Racial regimes are fictions, unstable, fragile, and contested.


Franklin H. Giddings, in his 1901 book Democracy and Empire, coined the phrase “democratic empire” to suggest that imperial expansion was itself a democratizing project. It was more than just the introduction of modern infrastructure, Western education, and civilization. It was the creation of social cohesion through the rapid assimilation of subject peoples. Giddings insisted that social cohesion or some sense of solidarity is a precondition of democracy, and racial difference renders such solidarity improbable if not impossible. Sociologist John Moffatt Mecklin, a self-proclaimed Progressive liberal, published Democracy and Race Friction: A Study in Social Ethics the year before the release of The Birth of a Nation. He argues that racism and discrimination undermine democracy, but at the same time puts much of the blame on the cultural differences and “hereditary instincts” of non-whites (e.g., weak powers of inhibition, criminality, inability to control sexual impulses). Thus, while recognizing racism as a fetter on democracy, he nonetheless apologizes for white supremacy, arguing that blacks and whites have very different value systems. White supremacy is therefore a “form of self-preservation.” (He is silent on whether lynching and rape were “moral” elements of self-preservation.) The solution? Mecklin believed “industrial competition” will allow the laws of natural selection to determine the fate of non-whites, producing the “ethnic homogeneity” necessary for “an efficient democracy.”

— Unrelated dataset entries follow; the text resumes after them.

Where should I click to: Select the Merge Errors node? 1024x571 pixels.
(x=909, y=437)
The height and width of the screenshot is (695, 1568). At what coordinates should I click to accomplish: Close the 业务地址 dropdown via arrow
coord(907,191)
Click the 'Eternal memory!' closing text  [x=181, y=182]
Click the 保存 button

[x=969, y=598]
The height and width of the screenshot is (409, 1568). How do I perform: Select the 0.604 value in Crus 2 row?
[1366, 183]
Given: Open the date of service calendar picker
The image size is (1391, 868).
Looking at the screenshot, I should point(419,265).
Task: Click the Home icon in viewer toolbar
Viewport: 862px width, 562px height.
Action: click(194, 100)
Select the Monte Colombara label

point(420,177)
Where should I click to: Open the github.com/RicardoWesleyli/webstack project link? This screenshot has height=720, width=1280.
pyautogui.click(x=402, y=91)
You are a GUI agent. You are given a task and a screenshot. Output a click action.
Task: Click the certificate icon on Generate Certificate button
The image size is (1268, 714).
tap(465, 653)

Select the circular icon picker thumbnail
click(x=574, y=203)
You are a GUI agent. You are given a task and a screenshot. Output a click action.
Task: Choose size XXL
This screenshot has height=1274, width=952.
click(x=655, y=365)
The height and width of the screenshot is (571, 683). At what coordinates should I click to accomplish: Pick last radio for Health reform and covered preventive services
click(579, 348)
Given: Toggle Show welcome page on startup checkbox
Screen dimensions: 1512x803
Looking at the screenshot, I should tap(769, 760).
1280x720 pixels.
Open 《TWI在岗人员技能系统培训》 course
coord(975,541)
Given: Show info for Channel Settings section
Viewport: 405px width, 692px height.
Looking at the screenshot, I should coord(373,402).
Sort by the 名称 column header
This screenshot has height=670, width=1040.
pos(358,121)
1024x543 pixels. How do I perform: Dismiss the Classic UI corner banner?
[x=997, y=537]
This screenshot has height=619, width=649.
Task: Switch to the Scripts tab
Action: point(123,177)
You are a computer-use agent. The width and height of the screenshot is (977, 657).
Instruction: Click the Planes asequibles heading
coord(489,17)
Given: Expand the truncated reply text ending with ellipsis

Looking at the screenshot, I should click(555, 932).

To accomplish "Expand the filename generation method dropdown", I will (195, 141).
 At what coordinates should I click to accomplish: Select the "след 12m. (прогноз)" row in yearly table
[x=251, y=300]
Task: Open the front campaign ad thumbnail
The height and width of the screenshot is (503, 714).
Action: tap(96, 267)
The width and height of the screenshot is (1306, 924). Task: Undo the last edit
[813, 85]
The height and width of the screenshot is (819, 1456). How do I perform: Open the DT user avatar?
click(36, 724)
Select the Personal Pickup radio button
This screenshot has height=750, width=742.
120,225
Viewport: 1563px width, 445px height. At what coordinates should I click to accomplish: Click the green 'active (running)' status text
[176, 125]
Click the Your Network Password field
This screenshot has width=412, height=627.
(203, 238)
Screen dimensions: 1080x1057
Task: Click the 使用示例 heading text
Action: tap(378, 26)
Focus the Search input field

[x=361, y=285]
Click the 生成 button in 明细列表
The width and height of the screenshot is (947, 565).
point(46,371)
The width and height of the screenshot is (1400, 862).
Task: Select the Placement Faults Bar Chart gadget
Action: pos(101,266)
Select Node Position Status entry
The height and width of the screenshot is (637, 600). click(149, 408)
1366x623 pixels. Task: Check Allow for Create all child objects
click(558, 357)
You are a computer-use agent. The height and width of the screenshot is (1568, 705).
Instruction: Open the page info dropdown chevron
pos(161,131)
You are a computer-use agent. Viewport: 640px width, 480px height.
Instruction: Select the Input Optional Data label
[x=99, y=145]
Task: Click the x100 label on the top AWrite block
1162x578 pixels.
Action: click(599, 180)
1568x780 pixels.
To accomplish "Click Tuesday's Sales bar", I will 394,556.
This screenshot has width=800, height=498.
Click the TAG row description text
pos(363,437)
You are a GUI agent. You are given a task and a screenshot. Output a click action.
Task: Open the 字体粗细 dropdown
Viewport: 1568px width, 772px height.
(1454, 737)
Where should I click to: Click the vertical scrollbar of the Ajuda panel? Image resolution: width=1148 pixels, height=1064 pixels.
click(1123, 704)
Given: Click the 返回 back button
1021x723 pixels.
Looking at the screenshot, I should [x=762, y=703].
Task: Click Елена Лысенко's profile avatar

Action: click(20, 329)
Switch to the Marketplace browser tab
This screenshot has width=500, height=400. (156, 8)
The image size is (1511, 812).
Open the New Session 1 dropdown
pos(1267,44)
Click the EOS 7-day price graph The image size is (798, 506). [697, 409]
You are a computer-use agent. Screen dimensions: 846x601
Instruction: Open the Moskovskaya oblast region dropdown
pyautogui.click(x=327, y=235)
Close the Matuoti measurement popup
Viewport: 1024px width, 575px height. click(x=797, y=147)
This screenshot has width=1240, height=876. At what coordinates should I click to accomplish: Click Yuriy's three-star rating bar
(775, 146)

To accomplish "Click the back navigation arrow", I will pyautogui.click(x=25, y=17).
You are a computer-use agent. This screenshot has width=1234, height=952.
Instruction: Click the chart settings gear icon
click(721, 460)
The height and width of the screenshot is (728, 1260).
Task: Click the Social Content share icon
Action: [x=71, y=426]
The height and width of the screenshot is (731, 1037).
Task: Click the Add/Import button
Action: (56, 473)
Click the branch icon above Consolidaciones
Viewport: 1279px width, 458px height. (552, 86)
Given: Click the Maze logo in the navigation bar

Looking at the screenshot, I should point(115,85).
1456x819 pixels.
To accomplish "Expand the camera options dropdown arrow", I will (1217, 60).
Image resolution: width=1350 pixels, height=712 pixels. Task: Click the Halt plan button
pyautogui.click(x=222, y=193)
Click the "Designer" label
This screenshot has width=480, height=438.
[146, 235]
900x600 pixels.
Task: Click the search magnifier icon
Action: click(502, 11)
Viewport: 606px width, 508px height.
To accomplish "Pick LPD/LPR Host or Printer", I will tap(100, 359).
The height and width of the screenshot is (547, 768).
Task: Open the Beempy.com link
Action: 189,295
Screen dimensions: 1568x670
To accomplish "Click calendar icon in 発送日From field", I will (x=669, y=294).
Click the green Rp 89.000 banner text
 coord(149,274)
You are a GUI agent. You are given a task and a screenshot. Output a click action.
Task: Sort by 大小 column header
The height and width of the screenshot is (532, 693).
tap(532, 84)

While these texts were influential, Griffith’s masterwork and films that followed in its wake proved indispensable for installing the modern racial regime. The consequences, however fragile, were devastating—not just for African Americans but for working-class whites. As Robinson writes, Griffith and this emergent film industry constituted the social and cultural platform for a robust economic and political agenda; an agenda in the process of seizing domestic and international labor, land, and capital. . . . White patrimony deceived some of the majority of Americans, patriotism and nationalism others, but the more fugitive reality was the theft they themselves endured and the voracious expropriation of others they facilitated. The scrap which was their reward was the installation of Black inferiority into their shared national culture. It was a paltry dividend, but it still serves.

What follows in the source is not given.